Un pensum prétentieux contre la République

par Laurent Joffrin |  publié le 04/09/2024

Dans Les derniers jours du Parti socialiste, Aurélien Bellanger retrace de manière paranoïaque et fallacieuse l’histoire du Printemps républicain, à qui il impute la chute du PS et la mutation de la laïcité en doctrine raciste. Rien que ça…

D.R

Le romancier a tous les droits, fort heureusement. Mais le critique aussi. Ainsi quand le romancier s’autorise à diffamer tel ou tel, même en changeant son nom, à falsifier l’histoire politique, à infliger au lecteur un pensum à clés, dont la thèse est farfelue et les clés mystérieuses au profane, le critique est fondé à écrire que le roman est un long sophisme plutôt grossier, que son style est soporifique et que son argument est à la fois insultant et paranoïaque. 
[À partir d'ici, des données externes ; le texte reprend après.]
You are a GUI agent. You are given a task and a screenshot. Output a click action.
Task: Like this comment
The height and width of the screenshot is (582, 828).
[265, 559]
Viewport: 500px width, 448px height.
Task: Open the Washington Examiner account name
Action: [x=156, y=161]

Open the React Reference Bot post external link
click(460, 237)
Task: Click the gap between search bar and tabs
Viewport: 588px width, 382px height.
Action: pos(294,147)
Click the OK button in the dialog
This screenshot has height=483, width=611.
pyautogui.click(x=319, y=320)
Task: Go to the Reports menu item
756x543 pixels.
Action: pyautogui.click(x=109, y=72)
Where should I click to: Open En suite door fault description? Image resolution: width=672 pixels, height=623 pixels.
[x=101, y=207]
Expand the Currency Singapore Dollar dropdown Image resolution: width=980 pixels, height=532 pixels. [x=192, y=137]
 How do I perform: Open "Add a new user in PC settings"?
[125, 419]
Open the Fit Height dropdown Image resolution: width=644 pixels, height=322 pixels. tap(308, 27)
Le titre est déjà malencontreux : Bellanger annonce la disparition du PS au moment où celui-ci vient d’arriver en tête de la gauche aux Européennes et de gagner une quarantaine de députés à l’Assemblée nationale. Certes il est encore convalescent ; mais ses « derniers jours » risquent fort de durer plus longtemps que ce faire-part de décès indigeste. Plus longtemps, également, que l’idée même du livre, digne de l’extrême-gauche décoloniale la plus sommaire : en créant le Printemps Républicain, Laurent Bouvet, ancien socialiste d’un républicanisme intransigeant, se serait changé en fourrier du racisme.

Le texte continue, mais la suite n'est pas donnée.